Lorsque le Rabbi demanda au premier quelle était la situation de la communauté juive à Odessa, celui-ci répondit que les Juifs priaient comme il se doit, qu’ils étudiaient la Torah et qu’ils se livraient à toutes sortes de bonnes actions.
Lorsqu’il sortit de l’entrevue, l’autre ‘hassid lui demanda, avant de rentrer à son tour, quelle avait été la teneur de leur conversation. Quand il fut devant le Rabbi et qu’il s’entendit poser la même question, il répondit : « Rabbi, moi je ne vous mentirai pas ! Je ne comprends pas comment votre interlocuteur précédent a pu passer sous silence le fait que la communauté d’Odessa est minée par les dissensions. Comment a-t-il pu occulter le fait que les gens ne se réunissent que pour parler politique et médire les uns des autres ? »
Ce à quoi Rabbi Chalom DovBer répondit : « Je connais bien la réalité d’Odessa. Quand je vous ai interrogé, c’était pour savoir dans quelle Odessa vous vivez. »
Aujourd’hui nous entamons un nouveau mois dans le calendrier hébraïque : le mois de Chevat. Selon une vieille tradition, les trois lettres de ce nom sont l’acronyme de la phrase « Chénichma Bessorot Tovot », « Puissions-nous entendre de bonnes nouvelles ».

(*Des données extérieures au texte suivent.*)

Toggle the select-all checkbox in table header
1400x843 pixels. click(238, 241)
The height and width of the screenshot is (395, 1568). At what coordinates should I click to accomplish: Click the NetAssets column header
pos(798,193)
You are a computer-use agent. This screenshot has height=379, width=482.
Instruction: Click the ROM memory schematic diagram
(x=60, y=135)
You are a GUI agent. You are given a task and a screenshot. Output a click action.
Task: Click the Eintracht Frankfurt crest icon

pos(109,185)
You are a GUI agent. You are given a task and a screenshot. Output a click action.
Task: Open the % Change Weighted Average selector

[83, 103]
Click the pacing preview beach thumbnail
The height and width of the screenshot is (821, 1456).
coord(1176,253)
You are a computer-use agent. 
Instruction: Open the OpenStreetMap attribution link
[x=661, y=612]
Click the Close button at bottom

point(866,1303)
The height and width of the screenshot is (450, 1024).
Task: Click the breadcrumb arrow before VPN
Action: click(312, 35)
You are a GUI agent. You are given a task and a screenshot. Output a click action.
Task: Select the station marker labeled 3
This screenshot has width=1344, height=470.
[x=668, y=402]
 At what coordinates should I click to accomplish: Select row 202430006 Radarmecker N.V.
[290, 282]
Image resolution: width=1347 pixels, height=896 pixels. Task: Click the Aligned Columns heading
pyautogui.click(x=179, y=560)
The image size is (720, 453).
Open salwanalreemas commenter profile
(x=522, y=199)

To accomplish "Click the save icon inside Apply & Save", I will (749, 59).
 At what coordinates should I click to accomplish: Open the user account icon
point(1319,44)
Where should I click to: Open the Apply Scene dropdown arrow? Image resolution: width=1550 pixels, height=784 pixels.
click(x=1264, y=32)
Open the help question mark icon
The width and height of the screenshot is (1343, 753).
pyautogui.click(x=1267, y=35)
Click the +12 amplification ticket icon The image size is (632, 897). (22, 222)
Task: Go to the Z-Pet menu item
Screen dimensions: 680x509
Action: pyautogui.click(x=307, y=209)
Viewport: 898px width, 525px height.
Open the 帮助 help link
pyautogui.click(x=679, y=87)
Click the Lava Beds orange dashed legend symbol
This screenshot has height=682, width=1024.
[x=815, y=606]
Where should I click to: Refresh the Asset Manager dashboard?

Oui, le monde est rempli de bonnes nouvelles, bien plus que de mauvaises nouvelles. Cette semaine nous lisons dans la Torah le récit de la sortie d’Égypte et la libération de l’esclavage de nos ancêtres. Nous aussi, sachons sortir de la servitude du négativisme et du pessimisme. Apprenons à reconnaître le bien, le beau, le divin dans le monde, chez notre prochain et en nous-mêmes, et nous atteindrons ainsi la vraie liberté.